Tax on savings certificate income irks small savers

Small savers have expressed disappointment over the imposition of tax on savings instruments income.

A number of savers were found complaining about the new tax when they drew income from their savings instruments at the Bangladesh Bank's Motijheel office yesterday.

The government imposed 10 percent tax deductible at source on annual income exceeding Tk 25,000 from savings instruments in the current fiscal year's budget. The new tax is applicable to savings certificates, which were sold since January 1, 2004.

The small savers who bought savings instruments after January 1, 2004 said they are not supposed to pay any taxes on income from the instruments.

The tax imposition with effect from 2004 is a breach of contract, added the small savers.

"I bought a savings instrument in July 2005 when the interest rate was comparatively lower than that in December the same year when the government increased the interest rate. But, the bank did not give me the higher interest as I bought in July," Ehsar Uddin, a lawyer, told journalists in the central bank's Motijheel office.

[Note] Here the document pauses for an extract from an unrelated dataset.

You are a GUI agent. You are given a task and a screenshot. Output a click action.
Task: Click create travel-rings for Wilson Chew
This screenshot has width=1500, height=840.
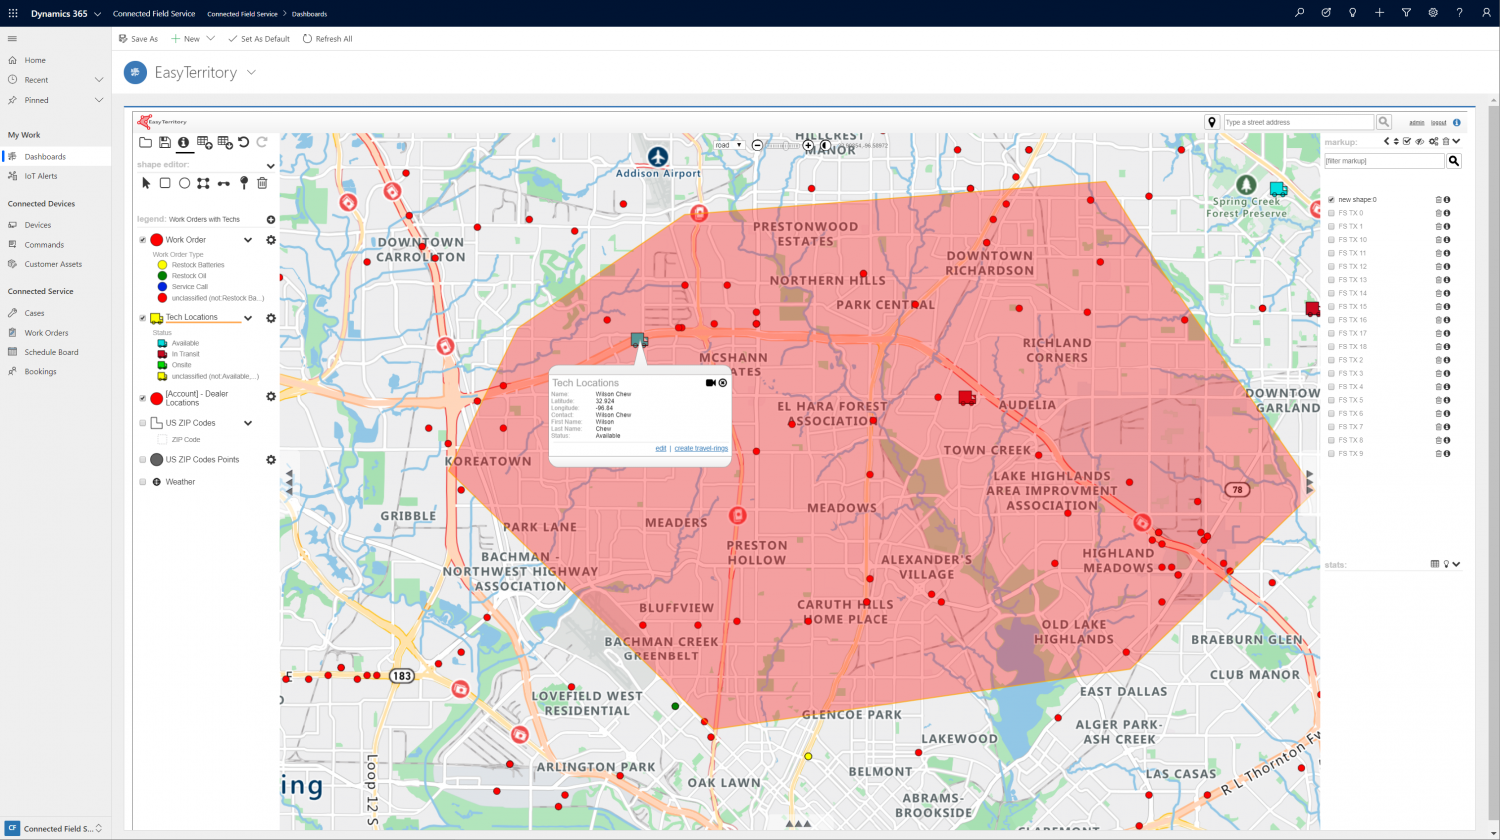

"So, why should I pay the tax since I bought the instrument in 2005 when there was no tax?" he questioned.

The National Revenue Board (NBR) on July 10 issued an order relating to the tax on savings certificates. The tax came into effect on July 1 this year.

The central bank on July 11 asked the commercial banks to execute the NBR order. The central bank also asked the commercial banks to follow the new tax measures in paying interest on income of savings instruments approved by the government.

Under the tax structure, small savers who earn an interest income less than Tk 25,000 annually will have to make a declaration.